◆ Work instructions ◆
**a.** Repeat the passage of the "A One-Handful Christmas" essay from "A One-Handful Christmas" to "promised two cookies:)" word for word, without the material that follows it.
**b.** Carry on the Christmas essay about the nativity retelling past its final sentence, writing the next part of that essay rather than anything about the material.
-- Selected excerpt start --
A One-Handful Christmas

When my children were young, there was a beautifully done experiential retelling of Jesus’ birth story in a town nearby every Christmas. Crowds of families would walk the bumpy dirt paths, smell the barn animals, see the sandal-clad feet and rope-tied waists of the “locals”, and rest on hay as a sweet little baby nestled comfortably in the arms of a cloth-draped girl illuminated by the angel glowing in the rafters. The miracle story brought to life.

I took my children once and remember two things in addition to the mainly lovely experience: feeling like I might need leashes, and the treat servers at the end frantically restocking platters to make sure each little hand could seize the promised two cookies:)
-- Selected excerpt end --
-- Supplied information start --
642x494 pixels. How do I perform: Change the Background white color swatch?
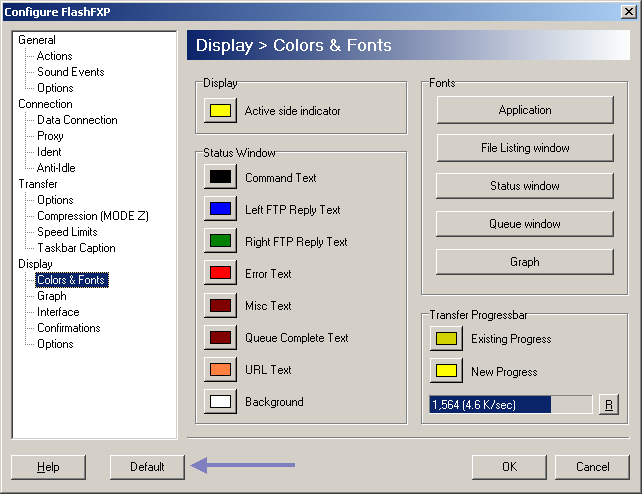[x=220, y=401]
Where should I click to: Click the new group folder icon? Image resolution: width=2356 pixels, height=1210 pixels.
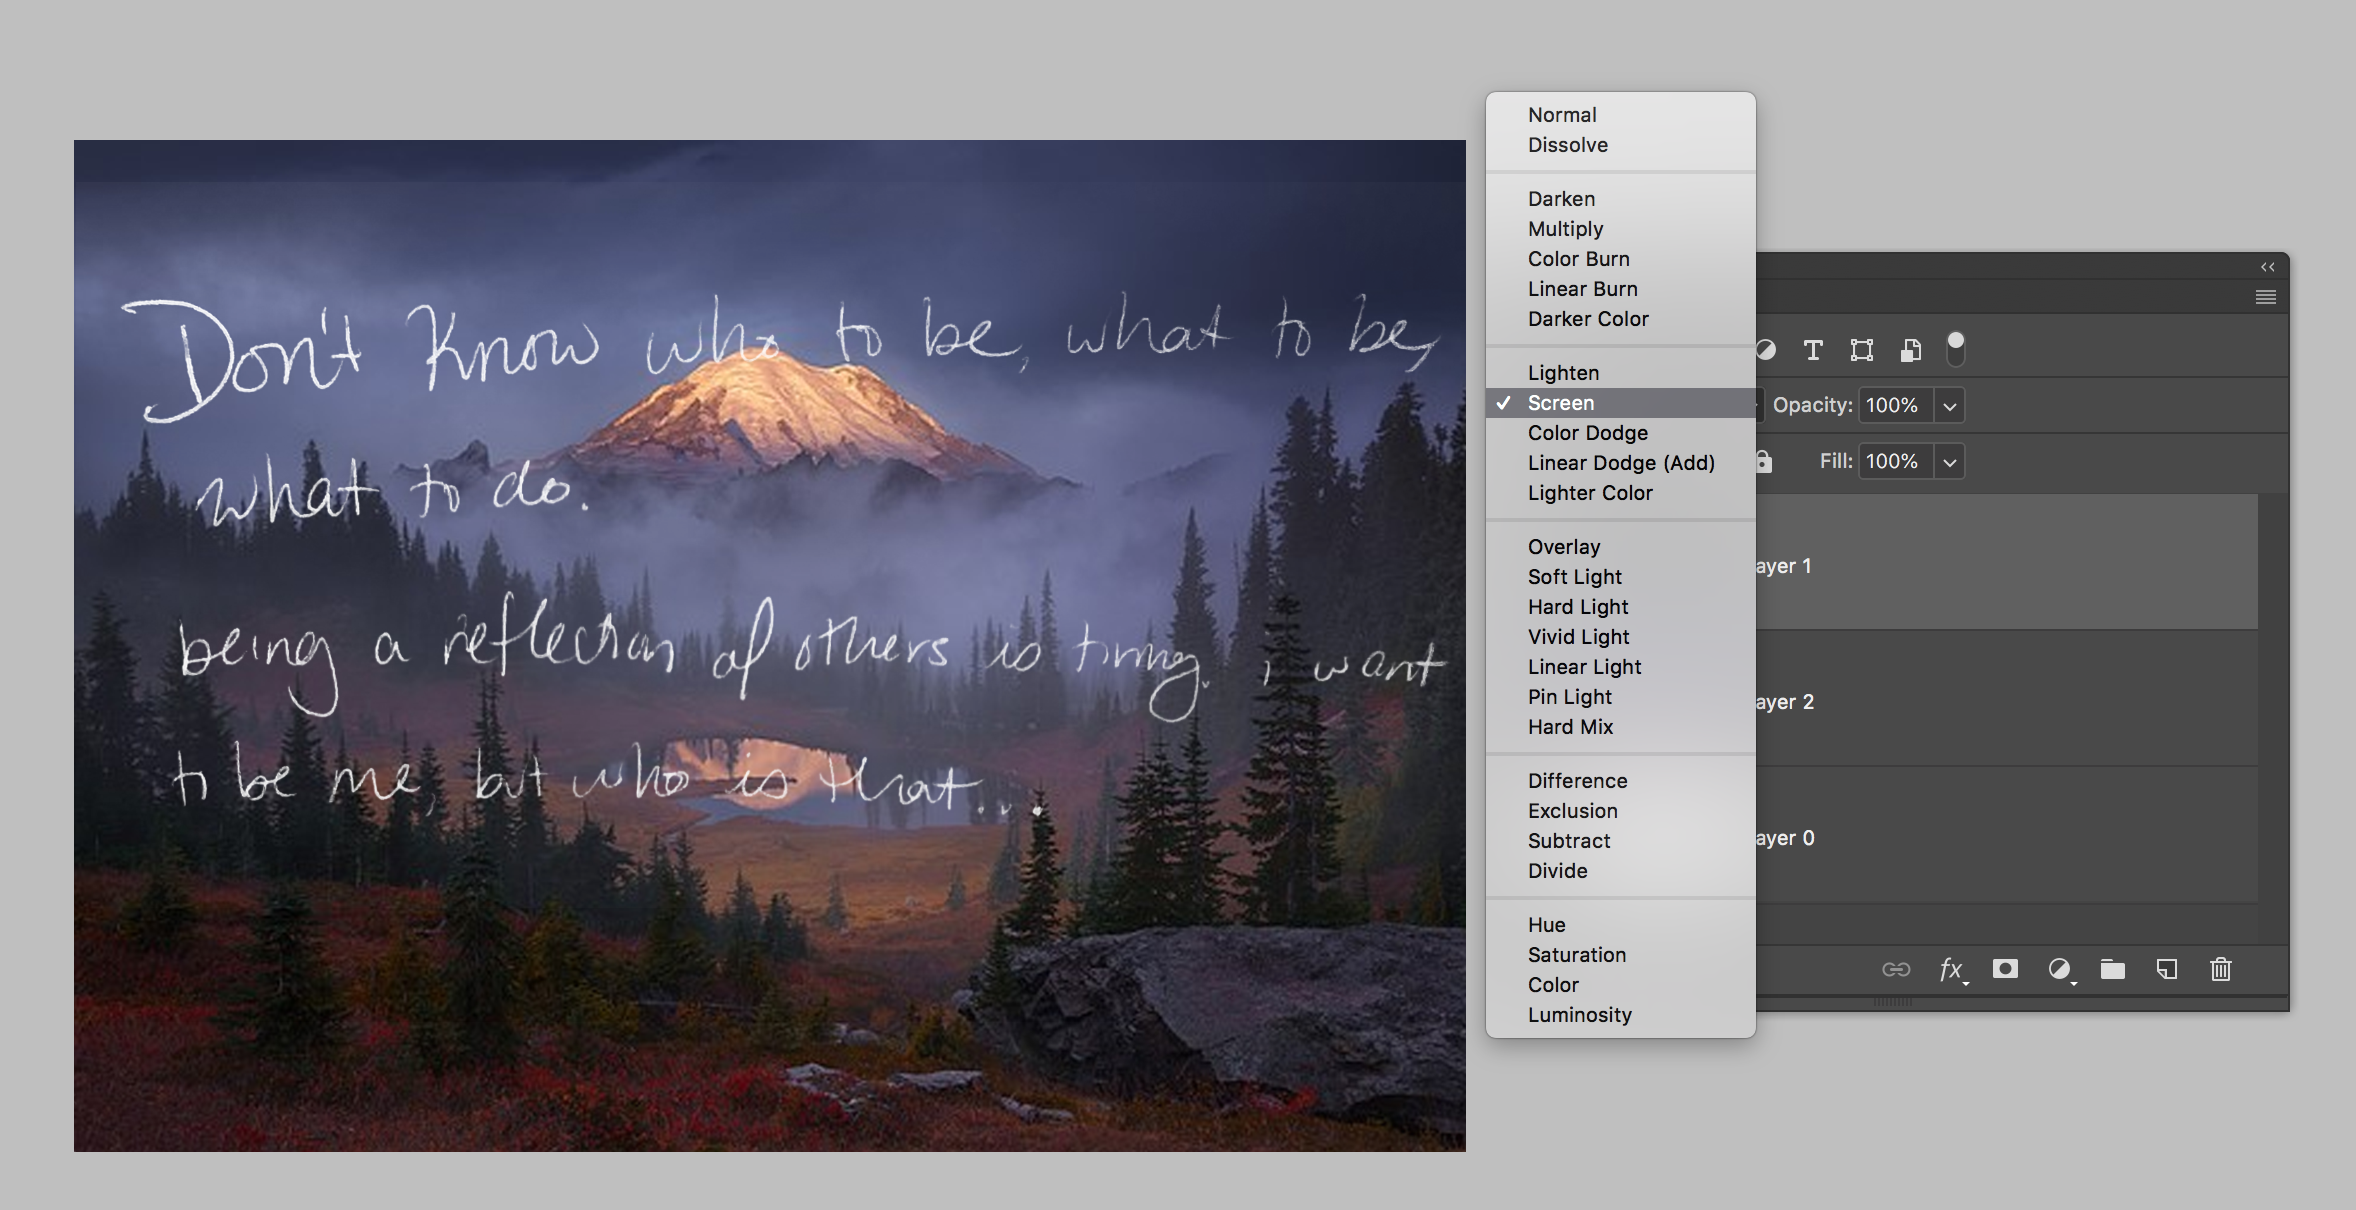click(2112, 969)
-- Supplied information end --
◆ Response list ◆
**a.**
A One-Handful Christmas

When my children were young, there was a beautifully done experiential retelling of Jesus’ birth story in a town nearby every Christmas. Crowds of families would walk the bumpy dirt paths, smell the barn animals, see the sandal-clad feet and rope-tied waists of the “locals”, and rest on hay as a sweet little baby nestled comfortably in the arms of a cloth-draped girl illuminated by the angel glowing in the rafters. The miracle story brought to life.

I took my children once and remember two things in addition to the mainly lovely experience: feeling like I might need leashes, and the treat servers at the end frantically restocking platters to make sure each little hand could seize the promised two cookies:)

**b.**
When I expressed at work how nice the event was, a colleague shared how her family had actively participated in the production for years, and yet they arrived to the end of the season each year exhausted feeling like they had sort-of missed Christmas. I remember thinking, “Wow, the story was right there in front of them. They were even in the story. Yet in trying to help others get it, they missed it.”…and hasn’t this happened to all of us?

Trying to help others catch the spirit of Christmas, we miss it ourselves.

Do you get to the end of Christmas and feel like you just chased the wind? Even worse, do you tell yourself it’s not going to be like that next time, but at the end of the next Christmas season you realize it was?

Another year of “What just happened?”

My key verse today (and maybe a new life verse) is Ecclesiastes 4: 6, “Better one handful with tranquility than two handfuls with toil and chasing after the wind,” and I’m guessing the author, King Solomon, really got this. Our culture doesn’t seem to be about one handful. It’s about more. We grasp, strive and even compete, leaving a dryness and depletion that will not allow the garden in our souls to flourish. Striving but not thriving means no peace.

And a lack of peace for the season that ushers in the Prince of Peace can’t be a good thing.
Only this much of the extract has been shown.